In de afgelopen tien jaren zijn gemiddeld twintig non-formele opleidingen per jaar ingeschaald. Uitgaande van dit gemiddelde, bedragen de eenmalige kosten voor aanbieders van non-formele opleidingen per jaar in totaal tussen de € 70.000 en € 200.000.30

De regeldrukkosten zitten verder in de tijd die een aanvrager kwijt is met het indienen van een aanvraag bij het NCP NLQF voor het vaststellen van een NLQF-niveau. De aanvraag betreft het invullen van een (digitaal) aanvraagformulier en het aanleveren van een dossier voor de validiteitstoets en de inschalingstoets door het NCP NLQF. Voor de validiteitsprocedure worden de kosten per (eerste) aanvraag geschat op € 1.200. Voor het aanleveren van de gegevens voor de inschalingstoets worden de kosten per aanvraag geschat op € 1.000. Dit is berekend op basis van de tijd die een aanvrager kwijt is met het aanleveren van gegevens voor de validiteitstoets. Gemiddeld wordt voor de validiteitsprocedure 24 uur gerekend en voor de inschalingstoets 20 uur, vermenigvuldigd met een vaststaand uurtarief per aanbieder van de opleiding (50 euro). Uitgaande van het gemiddelde van twintig aanvragen per jaar, bedragen de totale kosten voor het invullen en aanleveren van gegevens jaarlijks € 44.000.

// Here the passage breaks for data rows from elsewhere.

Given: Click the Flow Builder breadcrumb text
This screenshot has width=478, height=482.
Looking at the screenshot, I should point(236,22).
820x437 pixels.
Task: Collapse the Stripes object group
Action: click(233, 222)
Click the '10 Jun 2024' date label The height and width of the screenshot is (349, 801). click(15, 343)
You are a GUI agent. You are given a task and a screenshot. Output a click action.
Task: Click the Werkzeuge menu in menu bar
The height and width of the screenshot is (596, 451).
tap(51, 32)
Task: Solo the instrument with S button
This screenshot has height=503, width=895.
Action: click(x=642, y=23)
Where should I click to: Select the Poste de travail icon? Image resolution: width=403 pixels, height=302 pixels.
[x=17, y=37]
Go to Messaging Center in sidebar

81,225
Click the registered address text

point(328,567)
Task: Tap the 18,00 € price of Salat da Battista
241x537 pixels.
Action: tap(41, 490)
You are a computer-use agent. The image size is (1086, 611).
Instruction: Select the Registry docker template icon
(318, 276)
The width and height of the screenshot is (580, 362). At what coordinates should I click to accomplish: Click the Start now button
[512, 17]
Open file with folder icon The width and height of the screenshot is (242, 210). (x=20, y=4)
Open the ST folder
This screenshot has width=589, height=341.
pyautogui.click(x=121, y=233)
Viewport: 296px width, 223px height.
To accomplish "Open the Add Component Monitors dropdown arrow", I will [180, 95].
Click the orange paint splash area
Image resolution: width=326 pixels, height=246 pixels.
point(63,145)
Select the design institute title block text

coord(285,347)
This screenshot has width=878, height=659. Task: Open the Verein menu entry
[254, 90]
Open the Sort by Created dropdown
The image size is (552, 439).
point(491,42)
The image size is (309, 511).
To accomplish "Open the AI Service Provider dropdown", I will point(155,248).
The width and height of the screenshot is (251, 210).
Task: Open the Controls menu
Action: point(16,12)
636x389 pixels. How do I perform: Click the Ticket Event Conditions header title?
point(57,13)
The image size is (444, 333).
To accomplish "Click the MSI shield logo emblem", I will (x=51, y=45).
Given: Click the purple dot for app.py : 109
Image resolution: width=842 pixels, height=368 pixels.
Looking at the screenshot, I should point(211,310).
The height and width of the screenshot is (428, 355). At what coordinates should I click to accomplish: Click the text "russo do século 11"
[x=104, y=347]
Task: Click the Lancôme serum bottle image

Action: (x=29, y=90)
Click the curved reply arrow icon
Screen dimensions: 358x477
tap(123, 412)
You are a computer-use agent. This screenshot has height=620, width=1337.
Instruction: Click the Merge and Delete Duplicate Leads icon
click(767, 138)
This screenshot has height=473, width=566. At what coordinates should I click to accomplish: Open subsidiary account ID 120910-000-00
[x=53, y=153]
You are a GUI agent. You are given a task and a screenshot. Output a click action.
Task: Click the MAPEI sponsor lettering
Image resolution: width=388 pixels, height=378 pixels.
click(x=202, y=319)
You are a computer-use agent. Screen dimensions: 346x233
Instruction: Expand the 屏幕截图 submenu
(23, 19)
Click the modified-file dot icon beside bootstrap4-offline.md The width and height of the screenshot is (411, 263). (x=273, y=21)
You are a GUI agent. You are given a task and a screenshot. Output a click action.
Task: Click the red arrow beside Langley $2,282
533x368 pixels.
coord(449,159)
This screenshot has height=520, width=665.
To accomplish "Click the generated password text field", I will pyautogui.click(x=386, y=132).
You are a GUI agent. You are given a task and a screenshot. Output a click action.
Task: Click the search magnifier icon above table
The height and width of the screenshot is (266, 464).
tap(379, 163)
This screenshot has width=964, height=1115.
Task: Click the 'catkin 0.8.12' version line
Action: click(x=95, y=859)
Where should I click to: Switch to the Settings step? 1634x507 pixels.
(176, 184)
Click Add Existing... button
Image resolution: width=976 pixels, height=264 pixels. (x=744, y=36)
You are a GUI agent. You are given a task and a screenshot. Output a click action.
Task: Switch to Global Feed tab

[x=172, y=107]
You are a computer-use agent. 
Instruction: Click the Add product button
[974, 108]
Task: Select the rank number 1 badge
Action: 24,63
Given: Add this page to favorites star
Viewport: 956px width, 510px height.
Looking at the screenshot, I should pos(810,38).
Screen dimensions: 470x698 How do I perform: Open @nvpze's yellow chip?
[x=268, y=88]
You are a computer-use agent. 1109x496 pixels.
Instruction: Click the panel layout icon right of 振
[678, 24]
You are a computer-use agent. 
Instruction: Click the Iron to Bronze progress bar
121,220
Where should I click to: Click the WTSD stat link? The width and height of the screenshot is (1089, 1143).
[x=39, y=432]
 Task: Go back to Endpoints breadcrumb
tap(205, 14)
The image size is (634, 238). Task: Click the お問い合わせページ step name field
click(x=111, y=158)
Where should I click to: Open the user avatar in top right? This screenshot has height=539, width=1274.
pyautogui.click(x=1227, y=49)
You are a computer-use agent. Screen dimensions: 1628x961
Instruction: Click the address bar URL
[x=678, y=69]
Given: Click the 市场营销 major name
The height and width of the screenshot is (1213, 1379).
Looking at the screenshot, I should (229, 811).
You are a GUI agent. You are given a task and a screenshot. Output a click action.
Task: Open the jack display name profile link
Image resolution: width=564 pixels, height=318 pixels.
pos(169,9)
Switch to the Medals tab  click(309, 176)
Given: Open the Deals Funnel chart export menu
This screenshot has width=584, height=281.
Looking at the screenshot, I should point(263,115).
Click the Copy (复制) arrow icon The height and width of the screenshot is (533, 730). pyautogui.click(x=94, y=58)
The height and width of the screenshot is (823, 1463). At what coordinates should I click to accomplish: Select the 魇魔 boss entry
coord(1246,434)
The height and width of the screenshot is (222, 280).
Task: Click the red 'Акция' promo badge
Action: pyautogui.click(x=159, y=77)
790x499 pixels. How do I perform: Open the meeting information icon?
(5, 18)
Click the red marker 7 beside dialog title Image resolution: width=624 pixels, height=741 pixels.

Dat brengt de totale (eenmalige) regeldrukkosten voor inschalingsaanvragen jaarlijks op een bedrag tussen de € 114.000 en € 244.000.

Inschalingsbesluiten hebben een geldigheidsduur van 6 jaar. Indien de aanbieder de inschaling van de opleiding wil behouden, vindt na zes jaar een herbeoordeling van de validiteit en inschaling plaats. Hiervoor wordt een aanvraag gedaan bij het NCP NLQF. De totale kosten per jaar voor de herbeoordeling zijn lastig te bepalen. Herbeoordeling van de validiteit en van de opleiding vindt iedere zes jaar plaats, maar de ingangsdatum van de inschaling verschilt per ingeschaalde opleiding. Uitgaande van gemiddeld twintig herbeoordelingen per jaar bedragen de totale jaarlijkse regeldrukkosten voor herbeoordelingsaanvragen € 24.000 (20 aanvragen x € 1.000 aan leges en gemiddeld per aanvraag 4 uur à € 50/uur).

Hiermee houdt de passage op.